Six former executives and managers from Arizona-based drugmaker, Insys Therapeutics, face conspiracy charges over what a federal prosecutor calls a "racketeering crime." In this case, according to the indictment, the former employees of the drug manufacturer are alleged to have rewarded doctors for prescribing their spray version of the opiate fentanyl, even when it wasn't medically appropriate.
[...] Three years ago on CNBC, Michael Babich demonstrated the company's drug, "Subsys," a prescription pain reliever for cancer patients which is delivered through a spray. The medication, which the company first sold in 2012, racked up $329 milllion in sales last year. "The device that I brought with me today allows the patient to simply with no priming spray the drug underneath their tongue," Babich explained.
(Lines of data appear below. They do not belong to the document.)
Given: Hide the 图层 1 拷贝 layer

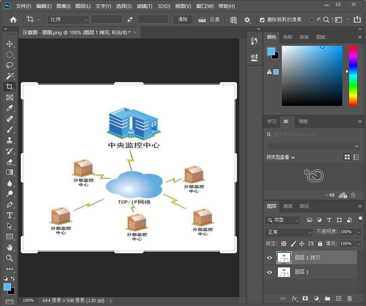Looking at the screenshot, I should point(270,258).
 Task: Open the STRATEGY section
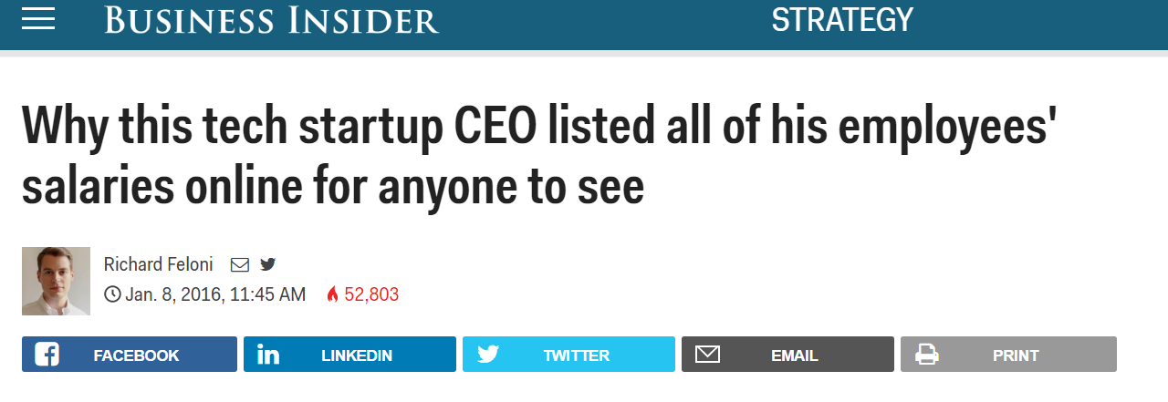pos(842,19)
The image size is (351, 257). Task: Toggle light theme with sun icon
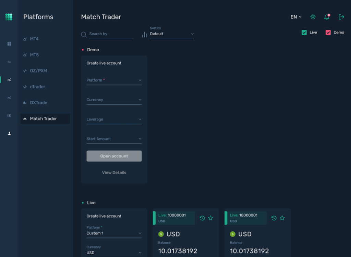[x=313, y=17]
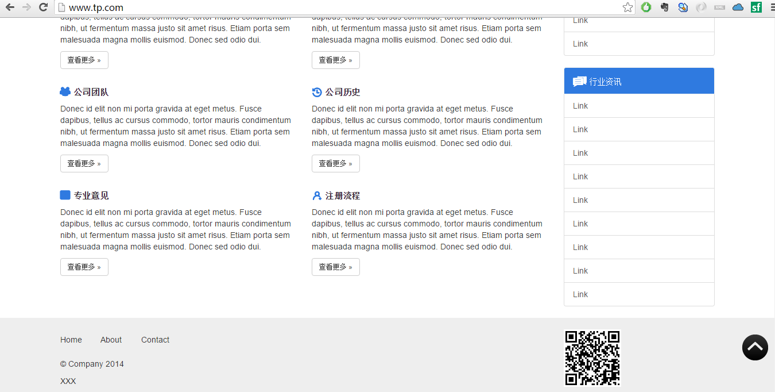Screen dimensions: 775x392
Task: Click the page reload button
Action: 43,7
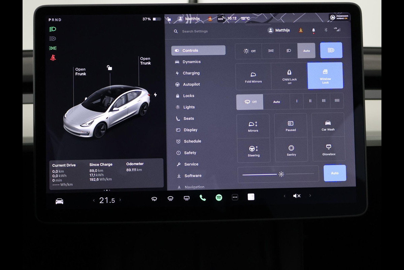The image size is (404, 270).
Task: Open the all apps three-dots launcher
Action: coord(235,197)
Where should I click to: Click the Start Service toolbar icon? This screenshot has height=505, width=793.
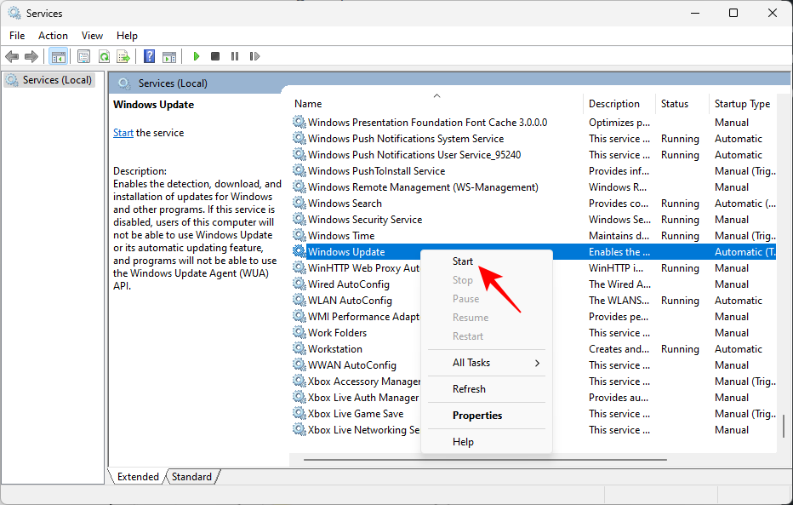pos(197,56)
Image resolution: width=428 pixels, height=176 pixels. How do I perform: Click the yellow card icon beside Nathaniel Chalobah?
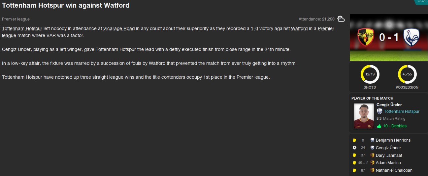(x=354, y=170)
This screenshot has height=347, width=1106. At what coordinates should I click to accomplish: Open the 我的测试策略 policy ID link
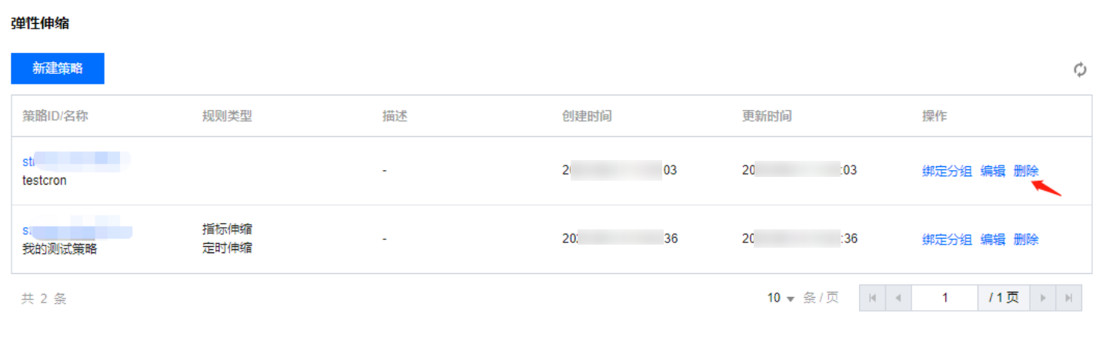(x=77, y=230)
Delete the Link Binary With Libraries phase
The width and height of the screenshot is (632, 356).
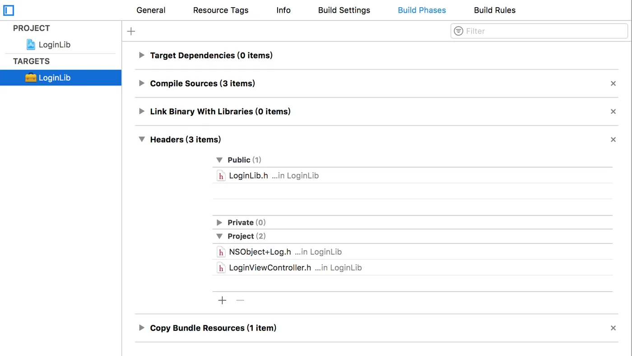(x=613, y=112)
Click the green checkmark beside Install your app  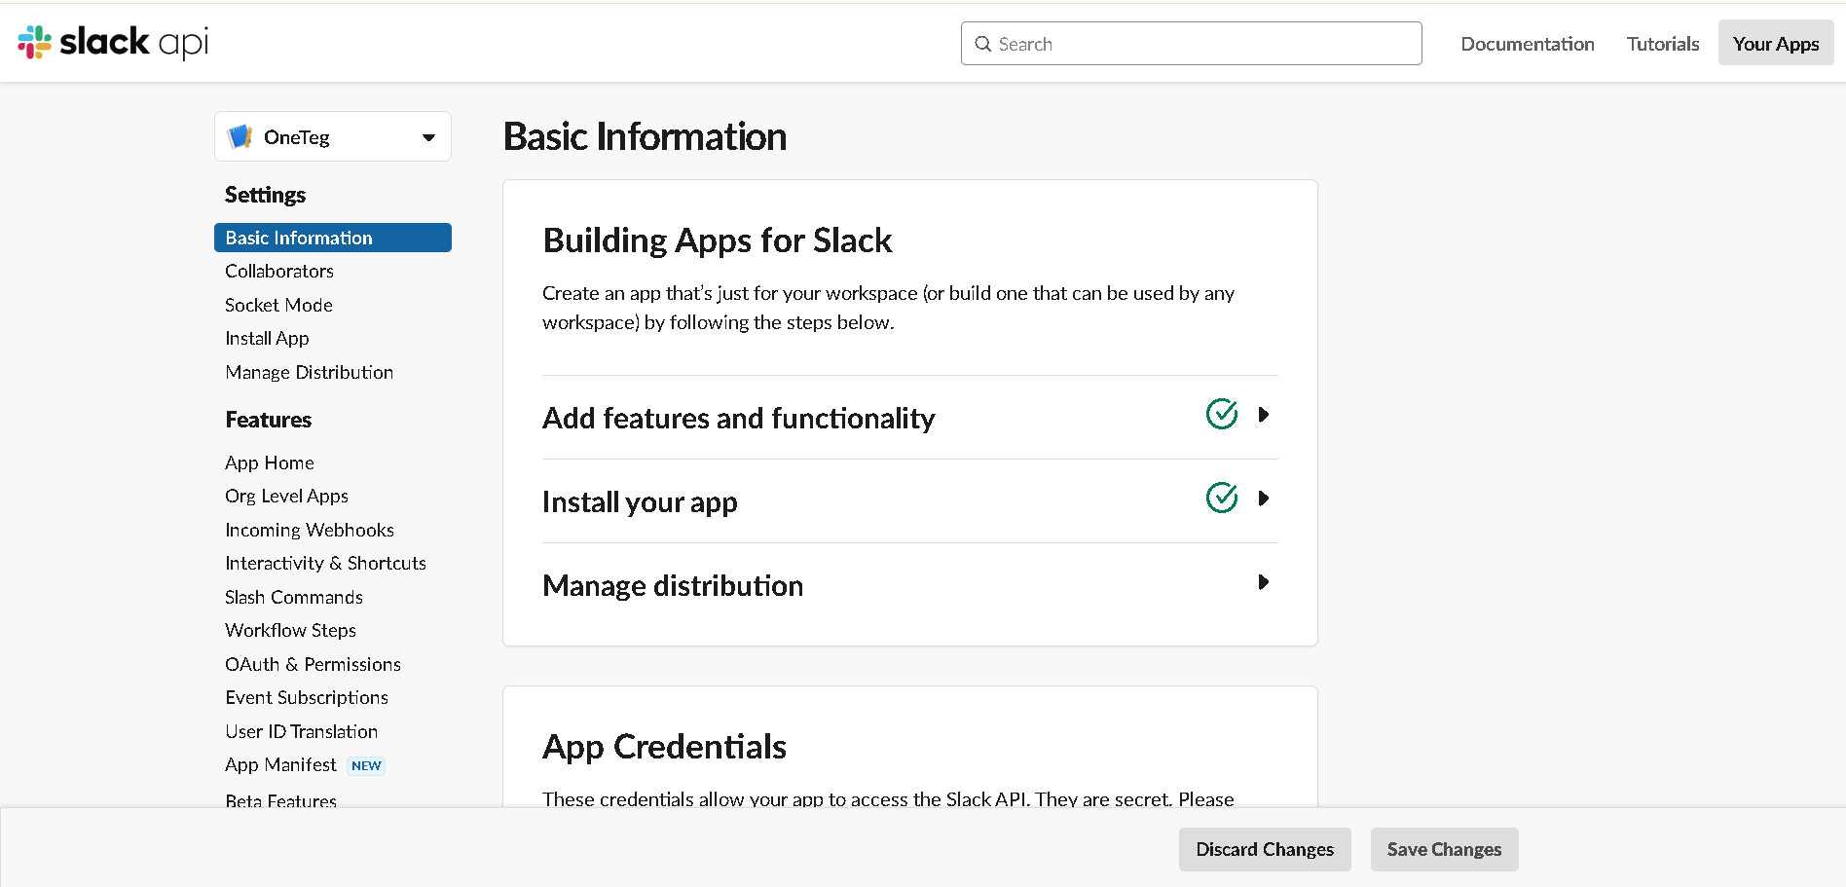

According to the indictment, the defendants "conspired with one another to use bribes and kickbacks" for doctors who "wrote large numbers of... prescriptions, most often for patients who did not have cancer." The scheme allegedly funneled tens or even hundreds of thousands of dollars to practitioners, including one whom a sales representative boasted in an email was running "a very shady pill mill and only accepts cash."
Source: CBS News
(Score: 0) by Anonymous Coward on Friday December 30 2016, @04:59AM
accountability isn't nearly strict enough
There is a lot of political pressure against government regulation of medical decisions and free speech (about drugs). The pressure comes from all sides: pharmaceutical lobbiests, professional medical societies, small government proponents, left-wing anti vaccine people, right wing anti STD-vaccine people, "right to try" people, and all the people that fall for the "ask your doctor about [drug we're trying to convince you to take]".
If we can't even get rid of direct-to-patient prescription drug advertising, then how are we going to limit "informational seminars" in Hawaii or invited speeches at conferences in Paris to discuss successful "case studies"?